::: PAGE TEXT

Knowledge Transformations And The Subjectivities Of Professionals In The Field Of Education: Greek Responses To European Policies
Author(s):
Menie Kourou (presenting / submitting) Chronis Sifakakis (presenting) Anna Tsatsaroni
Conference:
ECER 2012
Format:
Paper

Session Information

ERG SES F 09, European education

parallel paper session

Time:
2012-09-18
09:00-10:30
Room:
FCEE - Aula 2.9
Chair:
Lejf Moos

Contribution

The Greek Government has recently introduced a series of measures concerning the management of the teaching staff and education executives, considering them as key factors for the implementation of changes envisaged. The government promotes policies  according both to special guidelines and programmes emanated from the European Union (E.U.), e.g.,  the European Framework of Qualifications (E. C, 2009) and the Lisbon Strategy, and to general discourses, promoted by transnational organizations, e.g., , OECD’s Skills Strategy.

::::::
::: EXTRACTED ENTRIES

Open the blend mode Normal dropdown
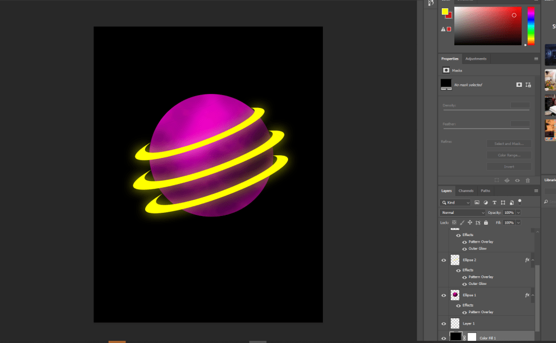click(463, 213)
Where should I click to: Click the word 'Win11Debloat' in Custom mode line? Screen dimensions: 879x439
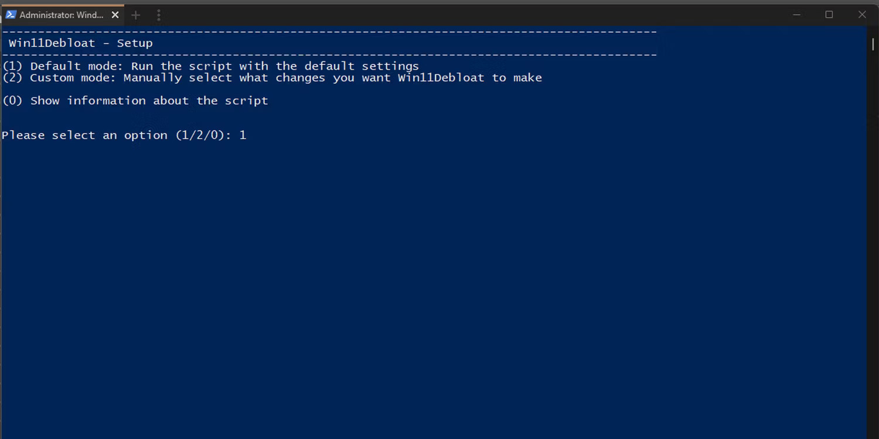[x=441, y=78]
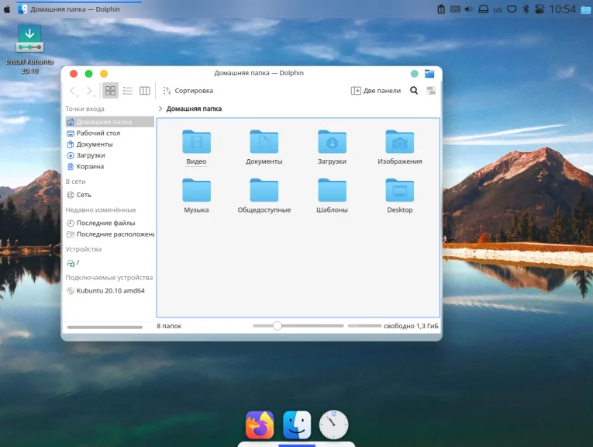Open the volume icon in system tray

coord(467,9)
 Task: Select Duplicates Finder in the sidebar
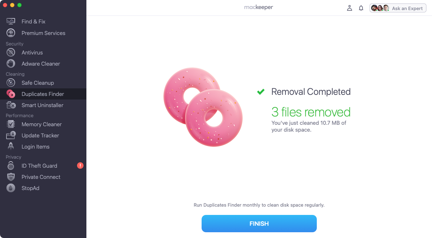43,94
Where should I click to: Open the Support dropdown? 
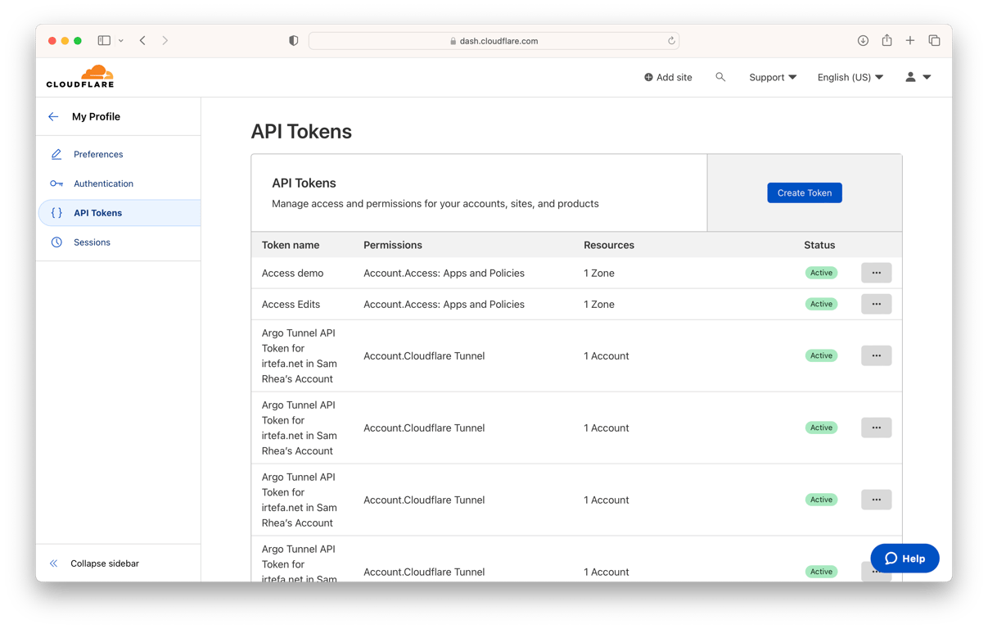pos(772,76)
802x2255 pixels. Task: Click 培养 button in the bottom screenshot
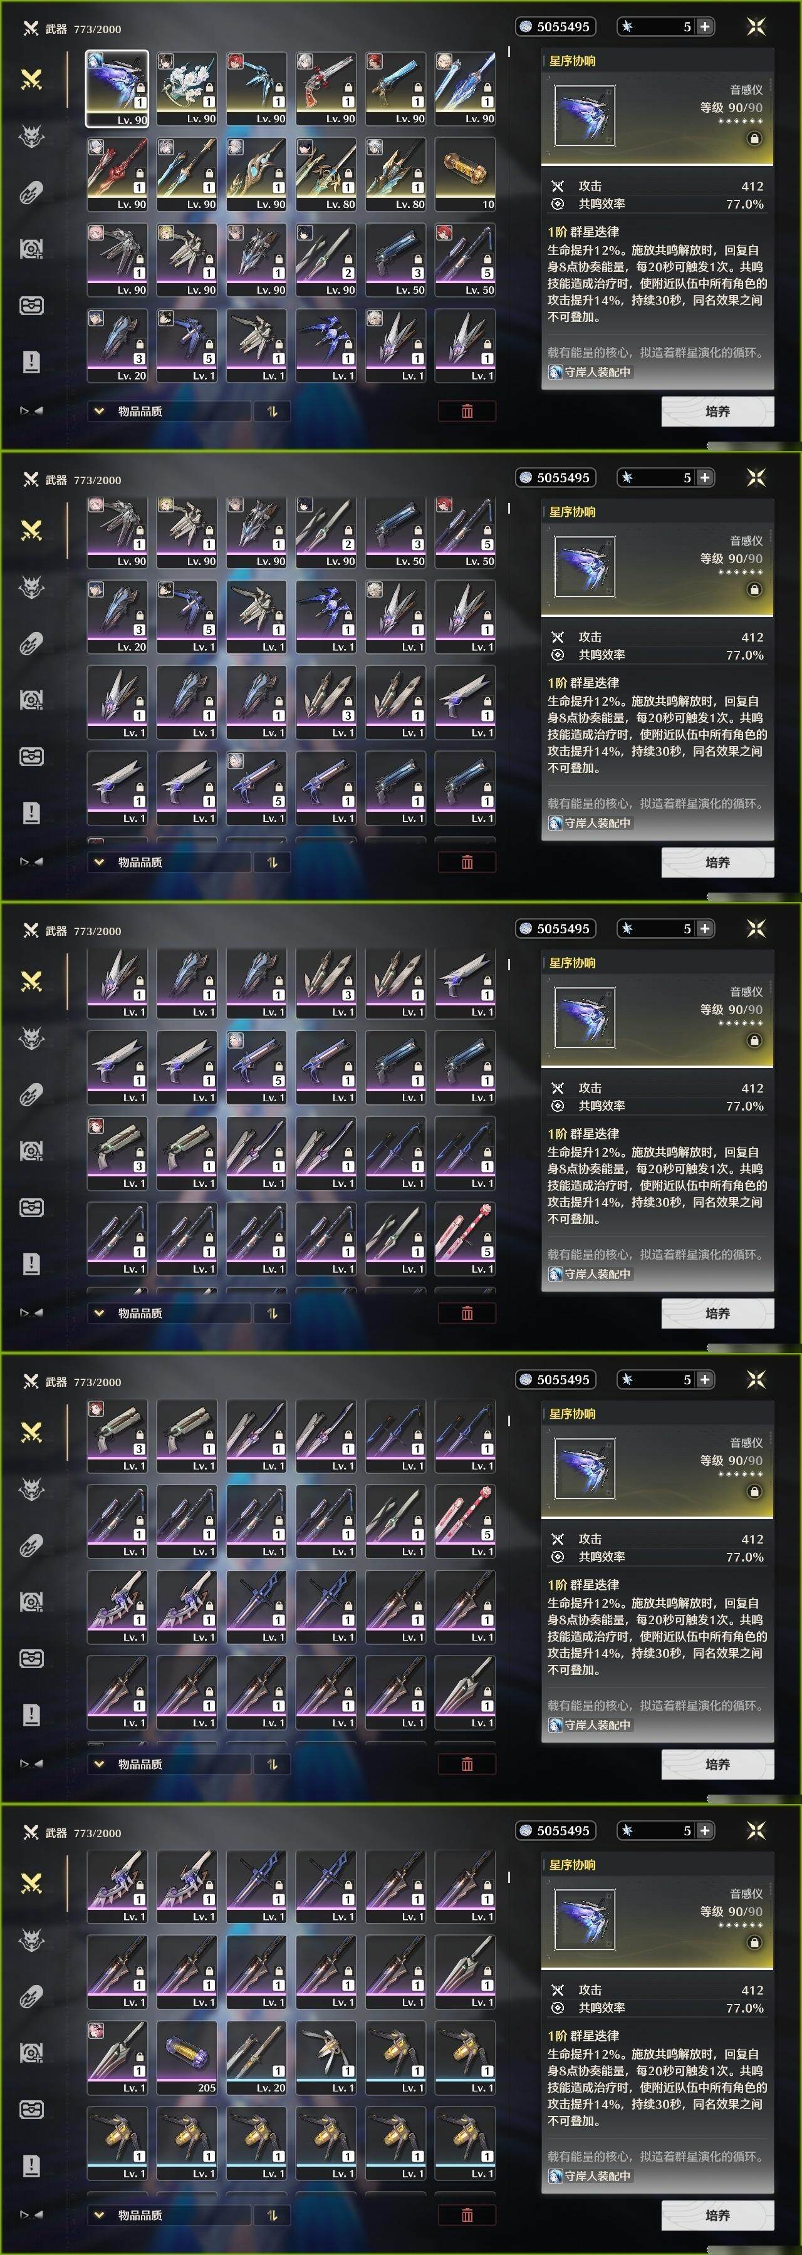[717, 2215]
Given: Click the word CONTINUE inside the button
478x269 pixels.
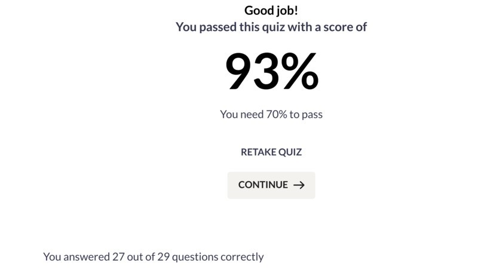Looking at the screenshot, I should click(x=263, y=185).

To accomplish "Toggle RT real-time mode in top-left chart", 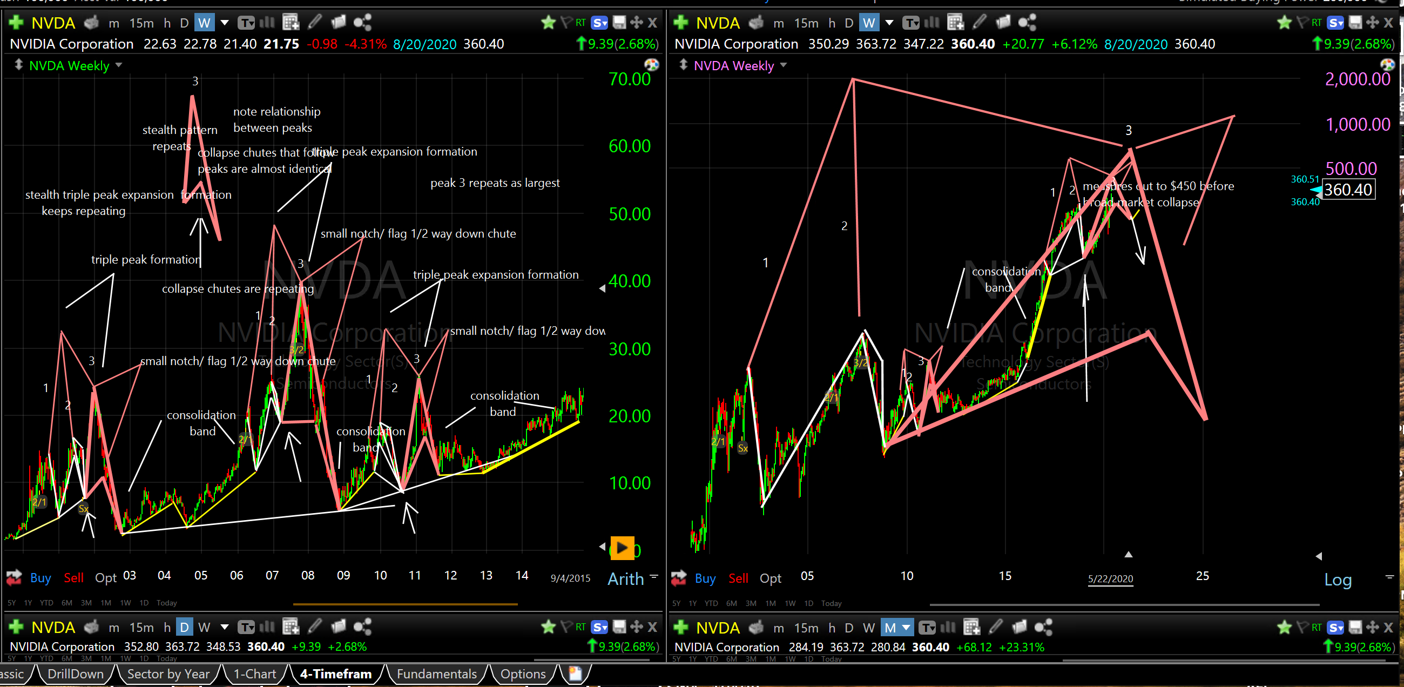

::::::
::: EXTRACTED ENTRIES

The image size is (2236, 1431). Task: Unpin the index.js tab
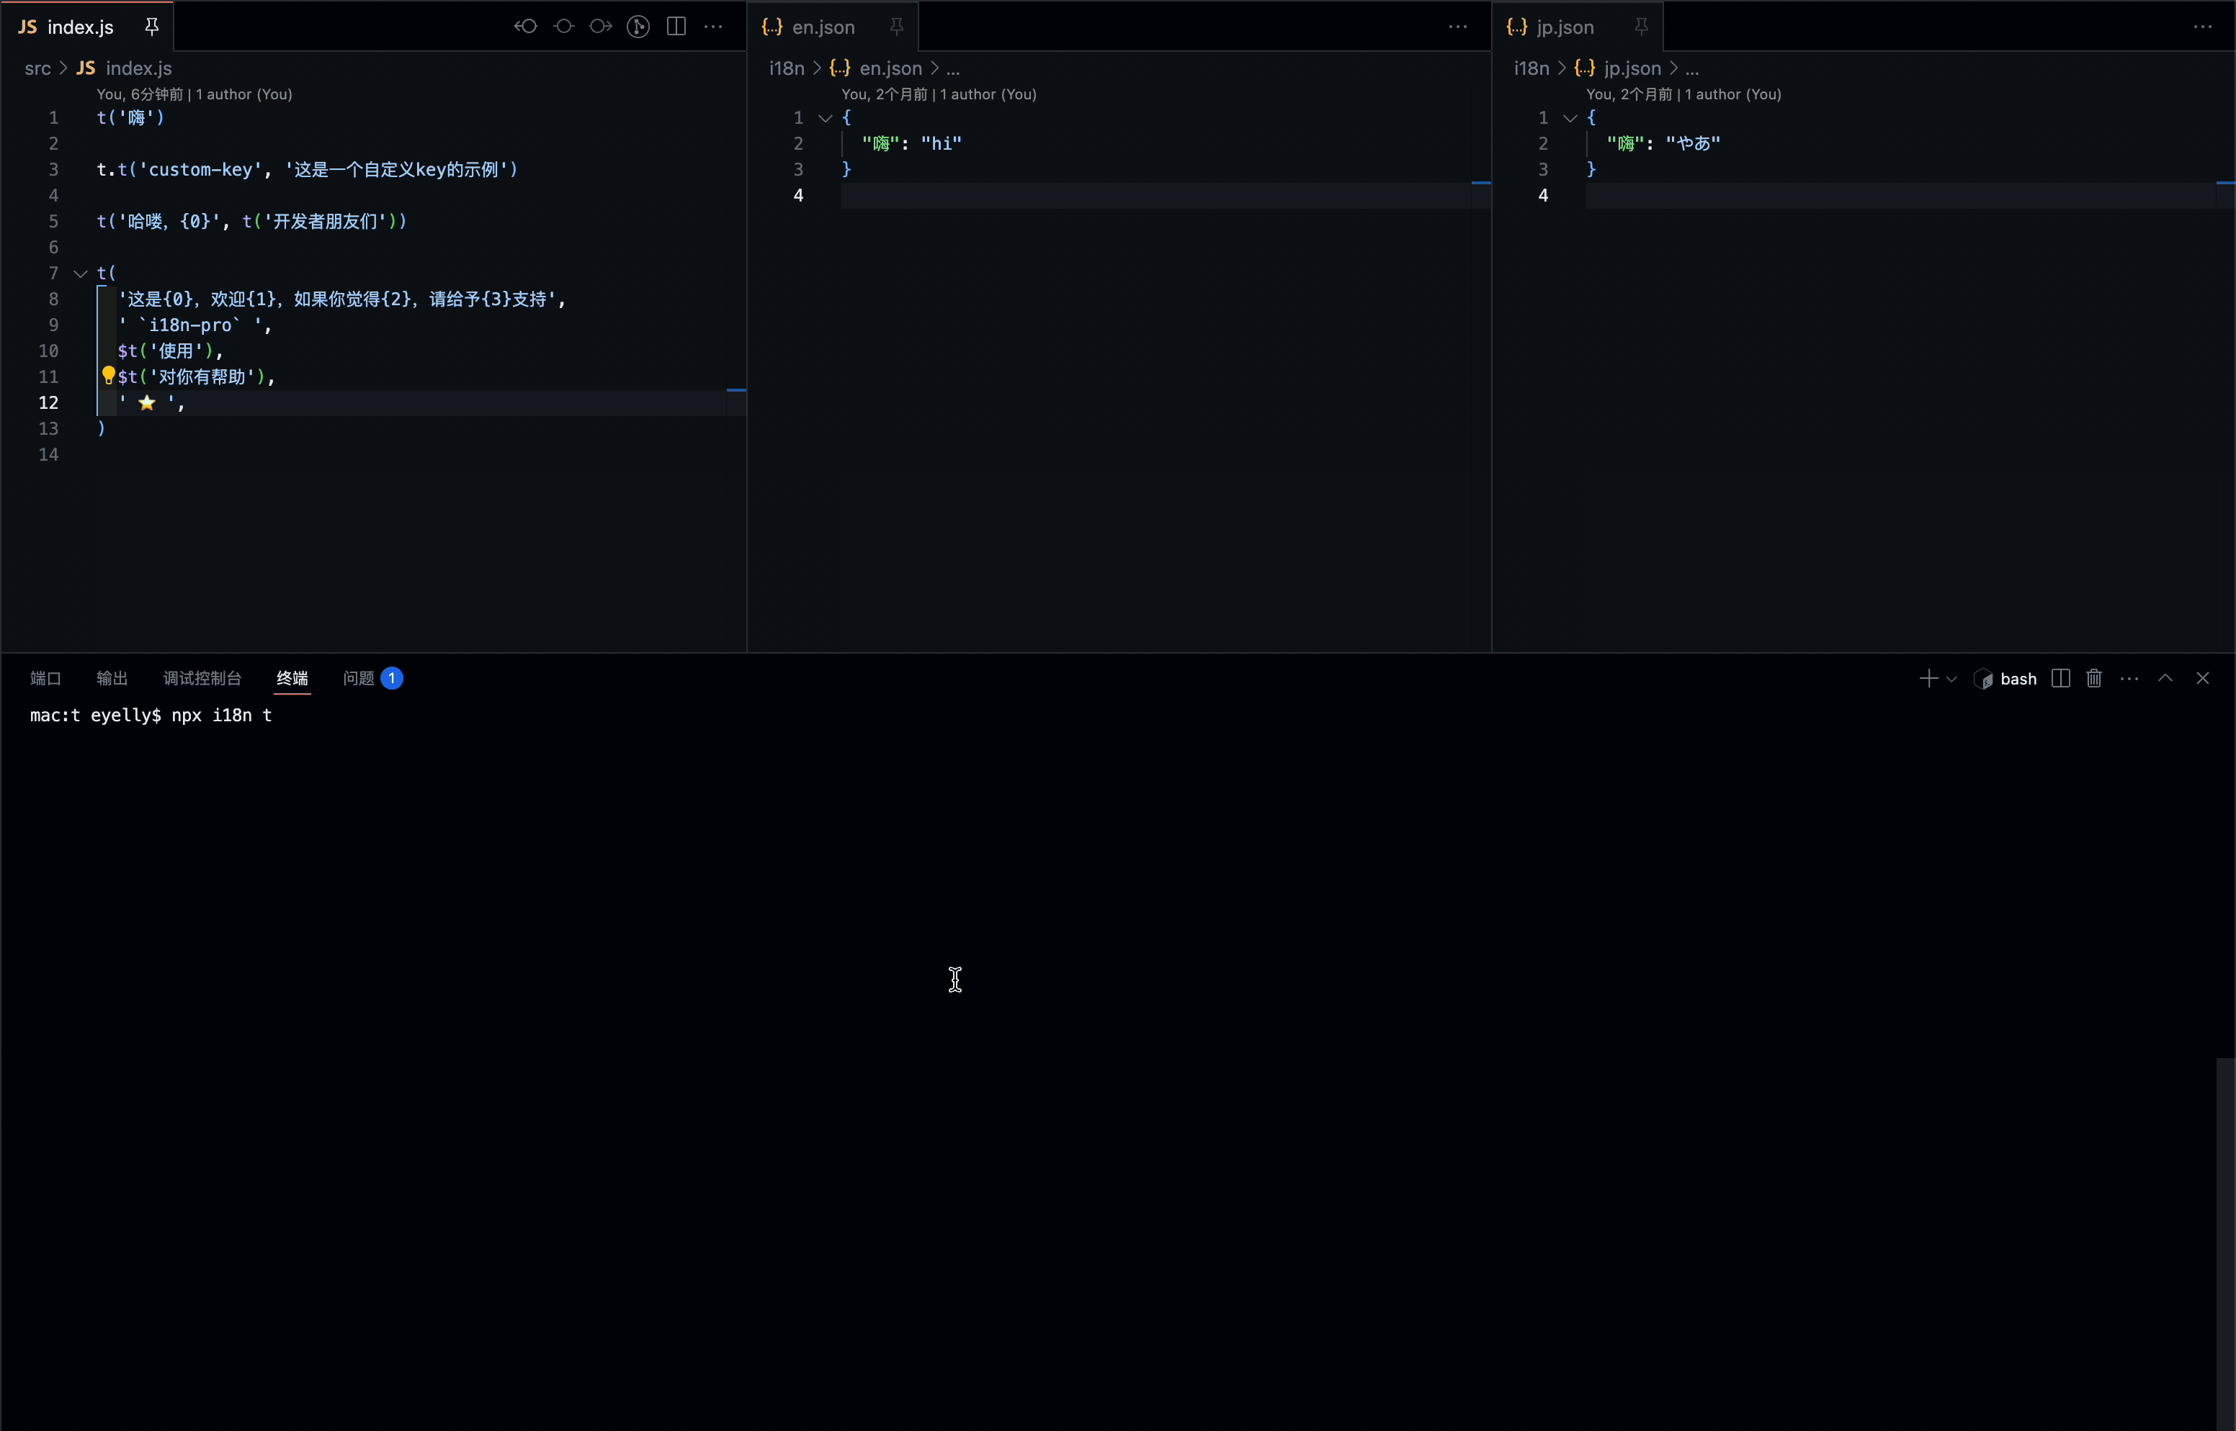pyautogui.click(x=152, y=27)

::::::
::: EXTRACTED ENTRIES

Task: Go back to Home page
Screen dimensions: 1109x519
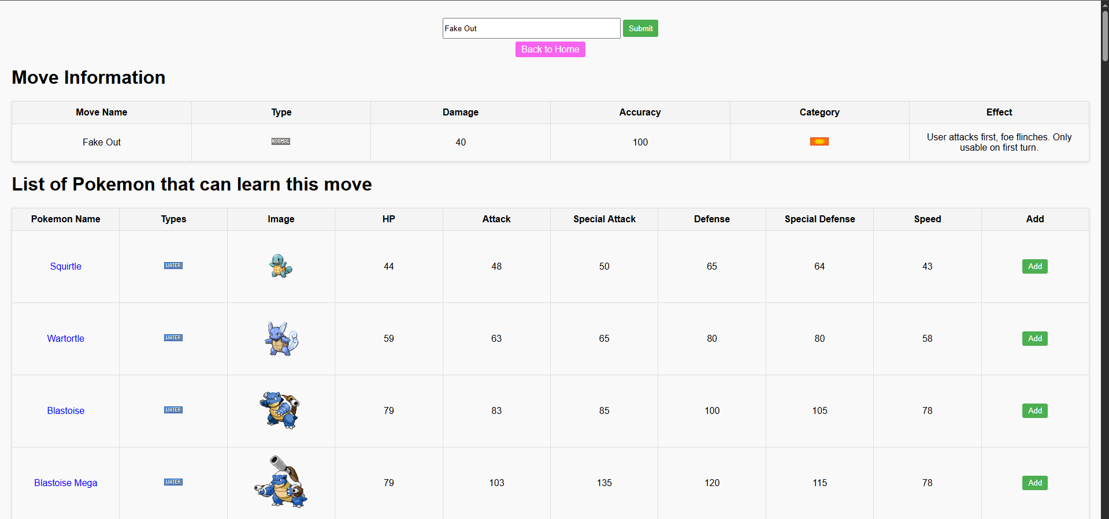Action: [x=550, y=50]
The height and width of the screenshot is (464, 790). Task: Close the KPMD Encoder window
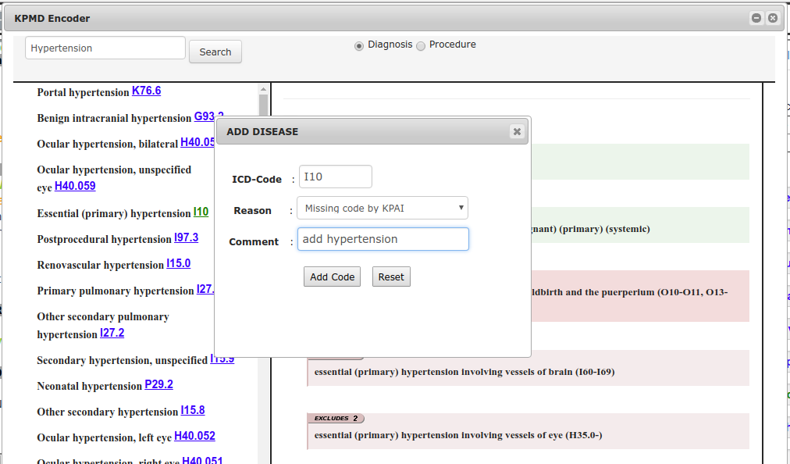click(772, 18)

::::::

# LIST OF TASKS:
• 1. According to the abstract on Greek responses to European education policies, why did the Greek Government aim its recent measures at teaching staff and education executives?
• 2. Continue the abstract on Greek responses to European education policies from its last sentence.

# RESPONSES TO THE EXERCISE:
• 1. The government considers teaching staff and education executives key factors in carrying out the changes it envisages. Its measures therefore concern how these groups are managed.

• 2.
This paper focuses on  policies indicating that the Greek authorities, responding to international discourses, prioritize the management of education and the development of professional skills for teachers and education executives, thus purporting to cover the functional needs of the education system, and, simultaneously, to regulate the professional development of teachers and education executives. These priorities in turn affect other changes in the educational field and, as documented by many studies (e.g. Alexiadou 2011), impact upon school practices, the professionalism of teachers and the structure and content of knowledge (Ball, 2010).

Two independent research studies form the background of this work, trying to explore comparatively the initial education of teachers and their training when selected to serve as education executives. We look at the consequences of these processes on education and, furthermore, on the subjectivities and the professionalism of different categories of education professionals. As a first step, we focus on the selection procedures and training of the education executives, emerging from the core of the teaching staff. We consider them to be crucial in shaping the educational process and, decisively, the content of knowledge, since, according to the official texts, executives will implement and assess the new policies, aiming to harmonize to E.U. directives and policies.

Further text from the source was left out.